Work instruction =>
With pictures left out, please repeat word for word the lines from the one containing "The height and" through the end of the records.

Record set =>
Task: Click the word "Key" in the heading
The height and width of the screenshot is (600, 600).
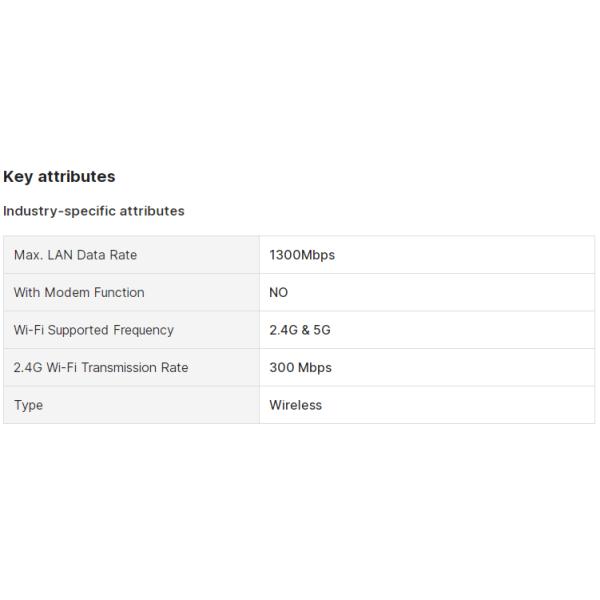Action: pos(18,177)
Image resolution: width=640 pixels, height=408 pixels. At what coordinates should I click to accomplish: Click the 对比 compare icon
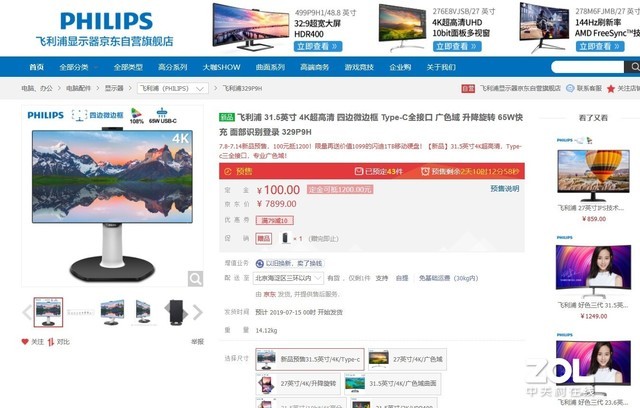[51, 342]
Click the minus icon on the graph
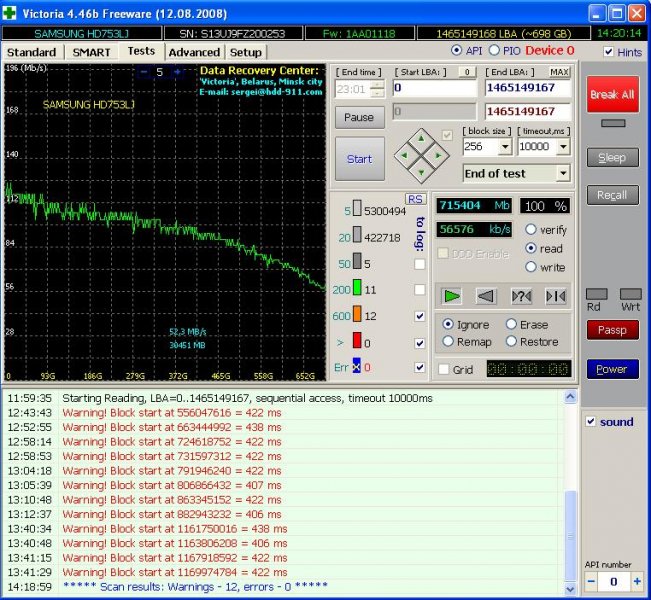 tap(145, 72)
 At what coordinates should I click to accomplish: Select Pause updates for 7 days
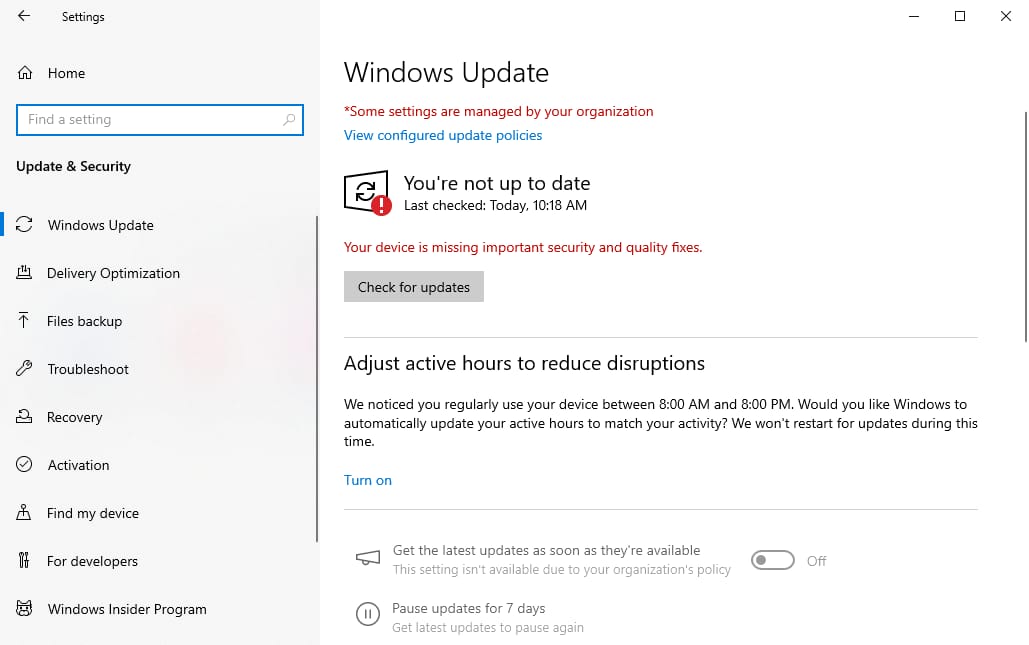coord(468,609)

Answer space =>
The height and width of the screenshot is (600, 600).
Action: pos(18,177)
Image resolution: width=640 pixels, height=408 pixels. At what coordinates should I click to accomplish: Click the 对比 compare icon
[51, 342]
Click the minus icon on the graph
 tap(145, 72)
 At what coordinates should I click to accomplish: Select Pause updates for 7 days
coord(468,609)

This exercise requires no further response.